#### [ABOUT THIS EXERCISE]
After reading the entries below, copy word for word the lines from the first through the line containing "AGB (538, 2157)", and stop there.

[Saved data entries]
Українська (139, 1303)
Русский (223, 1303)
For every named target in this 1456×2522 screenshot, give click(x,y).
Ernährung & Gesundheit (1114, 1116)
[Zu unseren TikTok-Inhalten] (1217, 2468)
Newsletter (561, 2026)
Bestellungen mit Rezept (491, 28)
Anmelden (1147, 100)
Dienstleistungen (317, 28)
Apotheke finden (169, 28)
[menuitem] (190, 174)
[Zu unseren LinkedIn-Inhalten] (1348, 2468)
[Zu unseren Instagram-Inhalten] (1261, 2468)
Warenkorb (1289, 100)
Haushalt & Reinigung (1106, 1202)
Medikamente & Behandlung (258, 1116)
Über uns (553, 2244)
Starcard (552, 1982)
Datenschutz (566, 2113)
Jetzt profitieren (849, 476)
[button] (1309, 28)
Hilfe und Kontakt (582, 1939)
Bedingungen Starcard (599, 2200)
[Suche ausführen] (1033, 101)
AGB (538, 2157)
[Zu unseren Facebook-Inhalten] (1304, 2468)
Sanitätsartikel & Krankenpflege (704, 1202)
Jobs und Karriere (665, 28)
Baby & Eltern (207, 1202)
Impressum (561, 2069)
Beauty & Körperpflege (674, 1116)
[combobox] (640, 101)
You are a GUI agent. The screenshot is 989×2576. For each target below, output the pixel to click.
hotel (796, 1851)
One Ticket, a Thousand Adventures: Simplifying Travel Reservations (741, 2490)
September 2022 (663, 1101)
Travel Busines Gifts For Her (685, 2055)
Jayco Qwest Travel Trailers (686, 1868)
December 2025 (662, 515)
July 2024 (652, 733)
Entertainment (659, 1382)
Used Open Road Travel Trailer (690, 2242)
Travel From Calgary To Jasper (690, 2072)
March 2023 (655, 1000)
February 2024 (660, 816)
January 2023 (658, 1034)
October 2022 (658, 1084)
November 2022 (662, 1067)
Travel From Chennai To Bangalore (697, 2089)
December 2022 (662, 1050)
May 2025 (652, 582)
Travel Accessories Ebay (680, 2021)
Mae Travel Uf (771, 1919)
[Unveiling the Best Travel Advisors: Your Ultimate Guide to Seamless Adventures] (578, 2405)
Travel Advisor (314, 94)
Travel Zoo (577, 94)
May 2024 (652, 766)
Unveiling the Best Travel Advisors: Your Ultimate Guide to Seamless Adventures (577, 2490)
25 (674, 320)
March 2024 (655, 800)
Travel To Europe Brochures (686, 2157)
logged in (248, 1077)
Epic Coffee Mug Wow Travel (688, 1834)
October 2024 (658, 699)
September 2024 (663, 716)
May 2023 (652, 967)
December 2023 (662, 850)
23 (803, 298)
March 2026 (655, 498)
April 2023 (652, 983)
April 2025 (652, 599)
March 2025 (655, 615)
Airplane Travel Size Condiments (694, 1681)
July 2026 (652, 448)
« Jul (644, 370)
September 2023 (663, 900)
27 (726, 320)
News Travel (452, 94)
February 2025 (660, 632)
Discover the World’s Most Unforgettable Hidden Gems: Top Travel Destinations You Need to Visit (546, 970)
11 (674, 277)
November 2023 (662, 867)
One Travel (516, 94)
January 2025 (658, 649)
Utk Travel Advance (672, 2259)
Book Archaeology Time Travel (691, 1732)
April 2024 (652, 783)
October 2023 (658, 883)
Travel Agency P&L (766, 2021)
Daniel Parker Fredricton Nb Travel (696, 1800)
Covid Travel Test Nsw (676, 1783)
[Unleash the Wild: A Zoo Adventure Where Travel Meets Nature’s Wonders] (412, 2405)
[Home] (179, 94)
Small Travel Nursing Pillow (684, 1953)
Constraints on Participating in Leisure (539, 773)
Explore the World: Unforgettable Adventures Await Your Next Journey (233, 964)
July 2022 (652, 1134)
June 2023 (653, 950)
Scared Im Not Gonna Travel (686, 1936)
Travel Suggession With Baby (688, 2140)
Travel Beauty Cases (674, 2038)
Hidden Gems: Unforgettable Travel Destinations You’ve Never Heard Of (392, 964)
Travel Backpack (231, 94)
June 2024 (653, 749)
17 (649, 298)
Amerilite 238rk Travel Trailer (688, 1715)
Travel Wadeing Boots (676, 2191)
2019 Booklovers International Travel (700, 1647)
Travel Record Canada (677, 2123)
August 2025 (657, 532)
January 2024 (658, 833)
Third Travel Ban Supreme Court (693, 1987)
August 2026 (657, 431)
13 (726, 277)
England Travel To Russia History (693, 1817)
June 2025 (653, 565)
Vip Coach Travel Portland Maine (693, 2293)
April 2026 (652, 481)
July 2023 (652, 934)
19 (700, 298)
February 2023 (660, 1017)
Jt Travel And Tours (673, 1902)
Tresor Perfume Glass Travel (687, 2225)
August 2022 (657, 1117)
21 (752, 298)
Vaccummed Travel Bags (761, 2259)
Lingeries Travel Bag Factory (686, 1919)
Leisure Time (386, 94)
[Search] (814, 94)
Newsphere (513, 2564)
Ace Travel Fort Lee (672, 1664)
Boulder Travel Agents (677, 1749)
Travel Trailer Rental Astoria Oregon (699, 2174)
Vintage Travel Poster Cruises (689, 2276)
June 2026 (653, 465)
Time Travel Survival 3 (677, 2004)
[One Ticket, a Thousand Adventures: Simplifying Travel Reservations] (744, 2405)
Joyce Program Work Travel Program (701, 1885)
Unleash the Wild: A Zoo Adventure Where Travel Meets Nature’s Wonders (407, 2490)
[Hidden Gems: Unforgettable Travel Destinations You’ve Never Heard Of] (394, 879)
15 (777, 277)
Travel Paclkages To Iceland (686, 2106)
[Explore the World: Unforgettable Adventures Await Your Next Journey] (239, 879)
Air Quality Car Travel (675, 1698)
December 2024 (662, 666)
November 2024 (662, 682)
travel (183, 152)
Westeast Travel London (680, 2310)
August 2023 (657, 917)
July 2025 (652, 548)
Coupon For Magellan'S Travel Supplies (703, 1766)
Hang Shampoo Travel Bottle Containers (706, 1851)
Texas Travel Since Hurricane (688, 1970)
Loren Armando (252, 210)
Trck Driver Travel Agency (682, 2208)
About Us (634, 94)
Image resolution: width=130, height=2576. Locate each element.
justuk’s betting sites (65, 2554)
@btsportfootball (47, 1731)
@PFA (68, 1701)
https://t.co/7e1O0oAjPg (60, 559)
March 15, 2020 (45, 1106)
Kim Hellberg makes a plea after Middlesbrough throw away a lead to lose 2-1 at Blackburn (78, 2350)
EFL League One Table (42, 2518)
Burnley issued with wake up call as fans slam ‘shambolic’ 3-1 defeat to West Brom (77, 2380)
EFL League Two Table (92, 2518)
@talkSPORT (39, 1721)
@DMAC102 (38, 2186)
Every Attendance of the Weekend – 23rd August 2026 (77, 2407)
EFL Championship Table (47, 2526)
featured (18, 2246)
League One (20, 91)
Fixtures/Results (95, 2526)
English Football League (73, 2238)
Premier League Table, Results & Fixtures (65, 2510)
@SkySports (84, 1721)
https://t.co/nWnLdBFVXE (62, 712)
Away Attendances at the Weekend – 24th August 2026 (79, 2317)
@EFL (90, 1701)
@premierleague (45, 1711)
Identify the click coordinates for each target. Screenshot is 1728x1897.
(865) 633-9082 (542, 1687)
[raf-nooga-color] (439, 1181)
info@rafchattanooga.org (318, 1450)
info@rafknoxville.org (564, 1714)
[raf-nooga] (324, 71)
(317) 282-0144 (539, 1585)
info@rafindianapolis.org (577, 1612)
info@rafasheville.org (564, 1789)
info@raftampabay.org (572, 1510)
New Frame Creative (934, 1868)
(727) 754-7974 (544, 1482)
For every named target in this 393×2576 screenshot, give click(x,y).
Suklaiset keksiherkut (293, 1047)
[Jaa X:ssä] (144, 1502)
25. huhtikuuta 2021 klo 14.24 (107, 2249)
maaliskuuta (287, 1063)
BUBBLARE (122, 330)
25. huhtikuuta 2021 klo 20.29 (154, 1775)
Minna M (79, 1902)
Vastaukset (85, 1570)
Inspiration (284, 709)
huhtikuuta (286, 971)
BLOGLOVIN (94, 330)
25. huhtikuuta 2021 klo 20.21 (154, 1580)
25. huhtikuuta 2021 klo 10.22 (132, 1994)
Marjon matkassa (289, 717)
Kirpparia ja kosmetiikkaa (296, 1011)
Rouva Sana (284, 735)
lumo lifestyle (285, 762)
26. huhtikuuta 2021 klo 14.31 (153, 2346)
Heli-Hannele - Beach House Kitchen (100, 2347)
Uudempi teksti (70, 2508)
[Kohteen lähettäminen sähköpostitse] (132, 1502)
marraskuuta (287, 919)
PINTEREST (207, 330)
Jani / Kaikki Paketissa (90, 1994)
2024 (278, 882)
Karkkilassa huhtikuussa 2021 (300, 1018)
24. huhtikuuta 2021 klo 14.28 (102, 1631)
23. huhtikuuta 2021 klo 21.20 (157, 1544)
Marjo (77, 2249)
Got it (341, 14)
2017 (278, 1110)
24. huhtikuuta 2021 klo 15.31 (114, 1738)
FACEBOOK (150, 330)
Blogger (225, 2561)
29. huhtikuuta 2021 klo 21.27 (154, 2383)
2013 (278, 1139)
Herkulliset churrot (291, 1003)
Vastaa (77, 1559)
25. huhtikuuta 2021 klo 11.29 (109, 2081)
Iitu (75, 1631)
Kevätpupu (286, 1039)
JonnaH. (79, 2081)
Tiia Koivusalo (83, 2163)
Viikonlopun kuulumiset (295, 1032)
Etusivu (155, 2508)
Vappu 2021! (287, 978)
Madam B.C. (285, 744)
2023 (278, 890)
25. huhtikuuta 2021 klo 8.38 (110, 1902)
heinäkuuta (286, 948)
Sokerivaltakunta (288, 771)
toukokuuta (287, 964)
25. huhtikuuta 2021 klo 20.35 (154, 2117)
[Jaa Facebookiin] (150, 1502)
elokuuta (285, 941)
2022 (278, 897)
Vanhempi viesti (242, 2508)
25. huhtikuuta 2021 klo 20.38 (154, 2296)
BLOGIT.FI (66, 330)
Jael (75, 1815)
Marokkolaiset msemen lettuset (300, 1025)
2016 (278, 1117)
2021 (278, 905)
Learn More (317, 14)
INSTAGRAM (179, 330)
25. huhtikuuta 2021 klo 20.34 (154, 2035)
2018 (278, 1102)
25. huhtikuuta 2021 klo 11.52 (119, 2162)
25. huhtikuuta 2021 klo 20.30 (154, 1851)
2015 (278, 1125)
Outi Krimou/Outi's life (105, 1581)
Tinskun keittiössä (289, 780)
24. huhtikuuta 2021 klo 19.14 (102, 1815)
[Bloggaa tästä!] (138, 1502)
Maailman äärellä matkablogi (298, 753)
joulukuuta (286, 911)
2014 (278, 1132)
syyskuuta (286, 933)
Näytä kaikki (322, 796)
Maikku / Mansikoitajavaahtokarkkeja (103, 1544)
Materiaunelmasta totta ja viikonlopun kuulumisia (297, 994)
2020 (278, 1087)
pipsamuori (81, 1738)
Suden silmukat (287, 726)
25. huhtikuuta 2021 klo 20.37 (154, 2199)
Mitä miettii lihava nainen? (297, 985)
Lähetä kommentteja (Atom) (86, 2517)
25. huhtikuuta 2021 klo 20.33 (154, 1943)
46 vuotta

#### [SOLUTION TO THIS PROBLEM]
Українська (139, 1303)
Русский (223, 1303)
For every named target in this 1456×2522 screenshot, give click(x,y).
Ernährung & Gesundheit (1114, 1116)
[Zu unseren TikTok-Inhalten] (1217, 2468)
Newsletter (561, 2026)
Bestellungen mit Rezept (491, 28)
Anmelden (1147, 100)
Dienstleistungen (317, 28)
Apotheke finden (169, 28)
[menuitem] (190, 174)
[Zu unseren LinkedIn-Inhalten] (1348, 2468)
[Zu unseren Instagram-Inhalten] (1261, 2468)
Warenkorb (1289, 100)
Haushalt & Reinigung (1106, 1202)
Medikamente & Behandlung (258, 1116)
Über uns (553, 2244)
Starcard (552, 1982)
Datenschutz (566, 2113)
Jetzt profitieren (849, 476)
[button] (1309, 28)
Hilfe und Kontakt (582, 1939)
Bedingungen Starcard (599, 2200)
[Suche ausführen] (1033, 101)
AGB (538, 2157)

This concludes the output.